▶ **EXTRAIT FOURNI**:
La Boucle documentaire
Boucle magnétique
Au Polygone Étoilé et à la Friche la Belle de Mai s’organisait les 21 et 22 octobre l’assemblée constitutive de la Boucle Documentaire, structure réunissant les principales dynamiques hexagonales en matière de documentaires de création. Une occasion unique de questionner fabrication et diffusion au sein d’un geste cinématographique devenu essentiel.
C’est avec la méthode idoine à l’action politique jacobine qu’Emmanuel Macron a, le 2 septembre dernier, débobiné ses annonces en matière de projets cinématographiques au sein de la cité phocéenne. Justifiant entre autres son discours par le soutien accru à la création méditerranéenne, il promis à Marseille, dans les cinq ans, la création de studios de tournages pharaoniques (dont un bassin en mer), l’implantation de l’école Cinéfabrique, qui a déjà vu le jour à Lyon, ou l’extension de la Cinémathèque Française, pour un coût total de cinquante millions d’euros. Des annonces qui, à n’en pas douter, ont pris de court les institutions locales, contraignant à l’urgence, enrayant la réflexion indispensable à la création de tels projets dans un contexte cinématographique en pleine mutation.

▶ **CONSIGNES**:
**a)** Les affirmations (i), (ii) et (iii) sont-elles conformes au texte sur la Boucle documentaire ? Répondez par oui ou non pour chacune et citez les mots du texte qui tranchent. (i) L’assemblée constitutive de la Boucle Documentaire s’est tenue les 21 et 22 octobre. (ii) L’école Cinéfabrique existe déjà à Lyon. (iii) Le coût total des projets annoncés est de cent millions d’euros.
**b)** Rédigez la suite du texte sur la Boucle documentaire à partir de sa dernière phrase.

▶ **DONNÉES FOURNIES**:
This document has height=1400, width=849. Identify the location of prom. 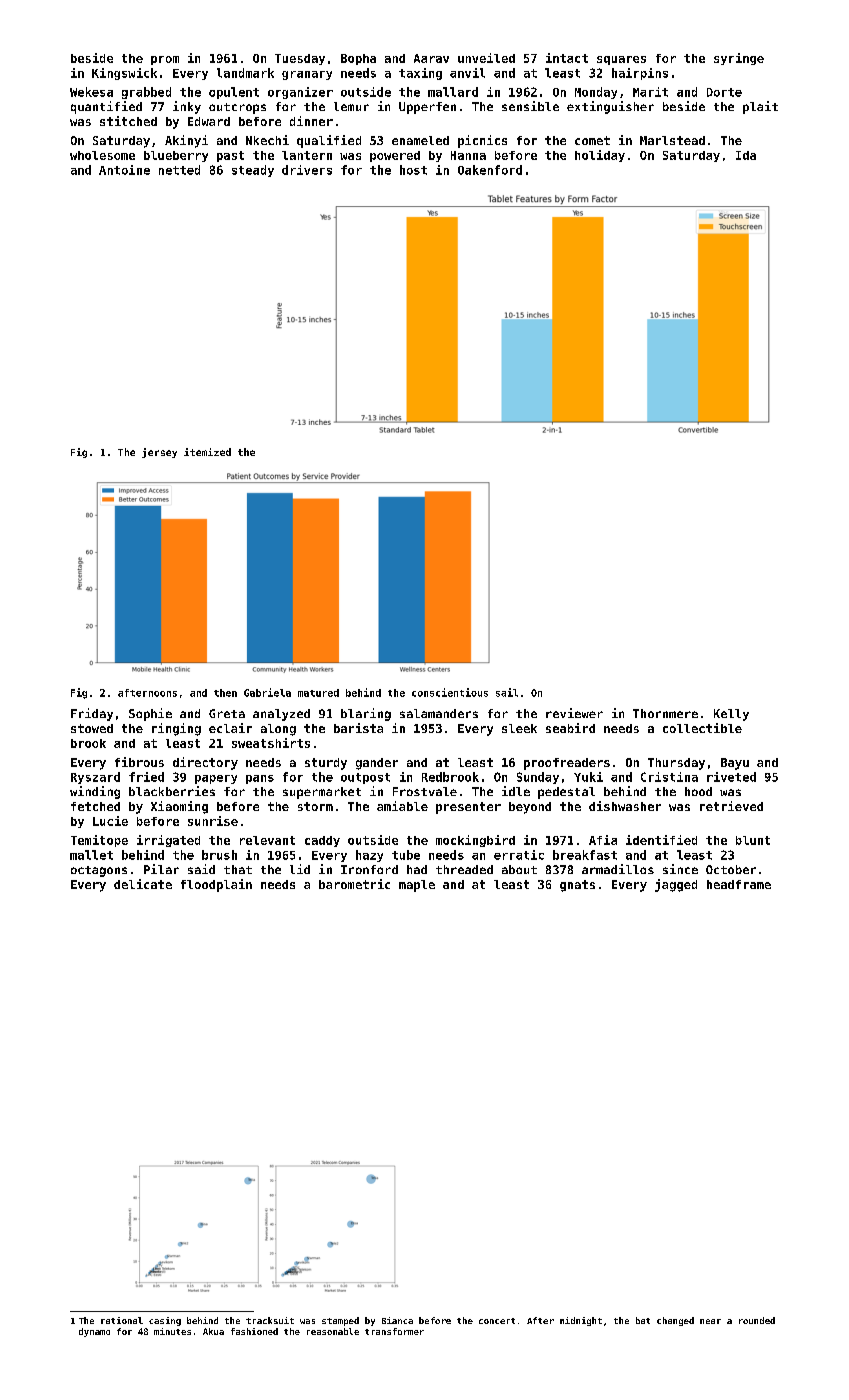
(165, 60).
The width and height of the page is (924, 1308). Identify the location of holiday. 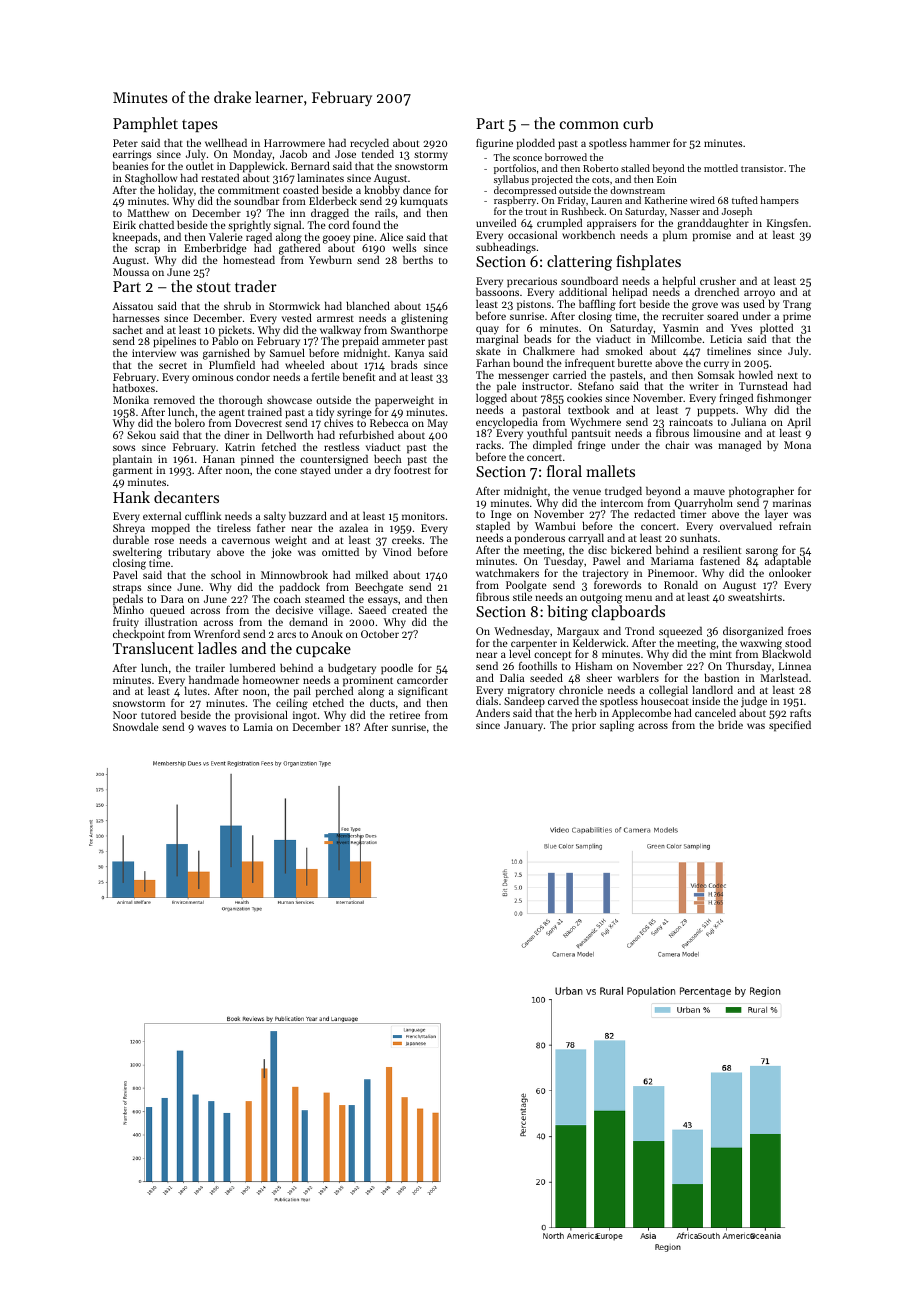
(175, 191).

▶ **RÉPONSES FOURNIES**:
**a)**
(i) Oui : « s’organisait les 21 et 22 octobre l’assemblée constitutive de la Boucle Documentaire ».
(ii) Oui : « l’école Cinéfabrique, qui a déjà vu le jour à Lyon ».
(iii) Non : « pour un coût total de cinquante millions d’euros ».

**b)**
Et une seule question se pose éternellement dans un pays qui entretient un lourd passé historique dans son processus de décentralisation : quid des actrices et acteurs locaux dont les combats pour la création et la diffusion s’écrivent au quotidien ? Il est heureux que la Ville se dote d’un adjoint à la Culture — Jean-Marc Coppola — particulièrement à l’écoute des forces vives de la cité phocéenne, qui tissent par leur travail une dynamique unique, hors des sentiers balisés d’une industrie sclérosée. Un élu qui compte visiblement bien faire entendre leurs voix au centre d’un projet sur lequel plane le danger d’une culture hors-sol.
Si ce soutien reste précieux, les auteur·rice·s-réalisateur·rice·s, en écriture documentaire, dont nous nous faisons régulièrement l’écho dans ces colonnes, ont d’ores et déjà pris les devants, avec entre autres la tenue, les 21 et 22 octobre derniers, au Polygone Étoilé et à la Friche la Belle de Mai, de l’assemblée constitutive de la Boucle Documentaire, après six années d’existence informelle. Ce collectif s’est ainsi doté d’un statut juridique en fédération d’associations, pour la valorisation du documentaire de création.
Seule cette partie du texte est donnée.